> _Data for this task_
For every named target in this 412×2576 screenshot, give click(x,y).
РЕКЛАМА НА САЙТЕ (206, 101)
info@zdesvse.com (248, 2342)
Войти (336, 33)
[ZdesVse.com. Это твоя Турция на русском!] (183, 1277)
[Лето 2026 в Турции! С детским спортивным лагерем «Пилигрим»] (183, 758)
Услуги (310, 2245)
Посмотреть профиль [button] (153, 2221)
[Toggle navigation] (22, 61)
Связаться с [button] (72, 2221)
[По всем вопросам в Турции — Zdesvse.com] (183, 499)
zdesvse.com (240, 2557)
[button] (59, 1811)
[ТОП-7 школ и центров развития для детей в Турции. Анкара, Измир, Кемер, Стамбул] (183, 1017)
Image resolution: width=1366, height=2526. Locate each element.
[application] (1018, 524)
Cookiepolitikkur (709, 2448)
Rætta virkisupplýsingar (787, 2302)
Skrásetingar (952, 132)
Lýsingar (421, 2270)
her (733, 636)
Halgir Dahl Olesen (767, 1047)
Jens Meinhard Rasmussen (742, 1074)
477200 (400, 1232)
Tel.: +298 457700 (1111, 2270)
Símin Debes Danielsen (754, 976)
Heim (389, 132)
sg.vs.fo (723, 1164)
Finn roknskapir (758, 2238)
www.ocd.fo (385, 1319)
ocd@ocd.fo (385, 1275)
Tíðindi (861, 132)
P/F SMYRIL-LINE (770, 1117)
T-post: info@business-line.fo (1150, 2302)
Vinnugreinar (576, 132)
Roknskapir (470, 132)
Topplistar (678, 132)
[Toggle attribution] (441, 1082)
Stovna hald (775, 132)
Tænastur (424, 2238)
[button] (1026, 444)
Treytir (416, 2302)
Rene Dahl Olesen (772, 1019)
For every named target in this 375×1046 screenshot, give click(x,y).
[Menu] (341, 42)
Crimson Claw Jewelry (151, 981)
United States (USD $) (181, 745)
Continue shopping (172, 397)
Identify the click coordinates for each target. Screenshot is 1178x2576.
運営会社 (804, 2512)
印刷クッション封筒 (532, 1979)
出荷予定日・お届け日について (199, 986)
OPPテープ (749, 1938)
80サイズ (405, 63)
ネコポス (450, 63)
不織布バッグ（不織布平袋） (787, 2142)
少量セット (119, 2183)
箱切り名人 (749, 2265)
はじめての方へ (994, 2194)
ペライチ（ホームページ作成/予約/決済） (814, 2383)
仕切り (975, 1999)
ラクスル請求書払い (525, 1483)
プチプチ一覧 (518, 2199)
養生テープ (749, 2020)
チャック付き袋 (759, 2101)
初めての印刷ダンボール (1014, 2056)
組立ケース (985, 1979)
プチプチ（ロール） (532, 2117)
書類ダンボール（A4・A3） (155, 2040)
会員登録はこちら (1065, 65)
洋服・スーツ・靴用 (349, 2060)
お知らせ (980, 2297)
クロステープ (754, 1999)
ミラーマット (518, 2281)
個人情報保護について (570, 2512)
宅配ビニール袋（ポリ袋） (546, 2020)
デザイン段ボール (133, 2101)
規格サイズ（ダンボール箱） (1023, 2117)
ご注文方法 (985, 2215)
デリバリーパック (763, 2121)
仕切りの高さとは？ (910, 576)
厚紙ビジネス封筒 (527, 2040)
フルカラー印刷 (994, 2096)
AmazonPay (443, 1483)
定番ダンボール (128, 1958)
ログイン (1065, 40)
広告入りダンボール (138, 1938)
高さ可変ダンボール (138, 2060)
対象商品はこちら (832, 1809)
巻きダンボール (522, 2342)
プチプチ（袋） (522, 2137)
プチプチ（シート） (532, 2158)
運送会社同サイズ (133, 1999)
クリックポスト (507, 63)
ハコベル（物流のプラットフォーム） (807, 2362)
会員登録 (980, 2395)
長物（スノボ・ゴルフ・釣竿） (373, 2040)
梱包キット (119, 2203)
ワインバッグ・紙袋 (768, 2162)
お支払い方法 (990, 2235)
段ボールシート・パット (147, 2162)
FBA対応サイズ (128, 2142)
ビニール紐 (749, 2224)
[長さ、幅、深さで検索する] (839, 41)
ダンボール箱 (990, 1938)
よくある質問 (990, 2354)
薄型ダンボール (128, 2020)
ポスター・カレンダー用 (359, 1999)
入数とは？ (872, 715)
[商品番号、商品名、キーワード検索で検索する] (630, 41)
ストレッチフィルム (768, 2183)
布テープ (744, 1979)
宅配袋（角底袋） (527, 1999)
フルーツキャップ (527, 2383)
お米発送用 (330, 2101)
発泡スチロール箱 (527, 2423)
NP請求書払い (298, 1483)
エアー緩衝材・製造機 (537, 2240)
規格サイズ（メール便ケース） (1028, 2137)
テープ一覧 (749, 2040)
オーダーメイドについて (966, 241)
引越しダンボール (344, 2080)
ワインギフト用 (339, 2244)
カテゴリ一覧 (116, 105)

> _Exercise prompt_
Using the data above, reproduce exactly the lines between those holding "her (733, 636)" and "厚紙ビジネス封筒 (527, 2040)", inclusive, and no others.

> _Response area_
her (733, 636)
Halgir Dahl Olesen (767, 1047)
Jens Meinhard Rasmussen (742, 1074)
477200 (400, 1232)
Tel.: +298 457700 (1111, 2270)
Símin Debes Danielsen (754, 976)
Heim (389, 132)
sg.vs.fo (723, 1164)
Finn roknskapir (758, 2238)
www.ocd.fo (385, 1319)
ocd@ocd.fo (385, 1275)
Tíðindi (861, 132)
P/F SMYRIL-LINE (770, 1117)
T-post: info@business-line.fo (1150, 2302)
Vinnugreinar (576, 132)
Roknskapir (470, 132)
Topplistar (678, 132)
[Toggle attribution] (441, 1082)
Stovna hald (775, 132)
Tænastur (424, 2238)
[button] (1026, 444)
Treytir (416, 2302)
Rene Dahl Olesen (772, 1019)
For every named target in this 375×1046 screenshot, give click(x,y).
[Menu] (341, 42)
Crimson Claw Jewelry (151, 981)
United States (USD $) (181, 745)
Continue shopping (172, 397)
Identify the click coordinates for each target. Screenshot is 1178x2576.
運営会社 (804, 2512)
印刷クッション封筒 (532, 1979)
出荷予定日・お届け日について (199, 986)
OPPテープ (749, 1938)
80サイズ (405, 63)
ネコポス (450, 63)
不織布バッグ（不織布平袋） (787, 2142)
少量セット (119, 2183)
箱切り名人 (749, 2265)
はじめての方へ (994, 2194)
ペライチ（ホームページ作成/予約/決済） (814, 2383)
仕切り (975, 1999)
ラクスル請求書払い (525, 1483)
プチプチ一覧 (518, 2199)
養生テープ (749, 2020)
チャック付き袋 (759, 2101)
初めての印刷ダンボール (1014, 2056)
組立ケース (985, 1979)
プチプチ（ロール） (532, 2117)
書類ダンボール（A4・A3） (155, 2040)
会員登録はこちら (1065, 65)
洋服・スーツ・靴用 (349, 2060)
お知らせ (980, 2297)
クロステープ (754, 1999)
ミラーマット (518, 2281)
個人情報保護について (570, 2512)
宅配ビニール袋（ポリ袋） (546, 2020)
デザイン段ボール (133, 2101)
規格サイズ（ダンボール箱） (1023, 2117)
ご注文方法 (985, 2215)
デリバリーパック (763, 2121)
仕切りの高さとは？ (910, 576)
厚紙ビジネス封筒 (527, 2040)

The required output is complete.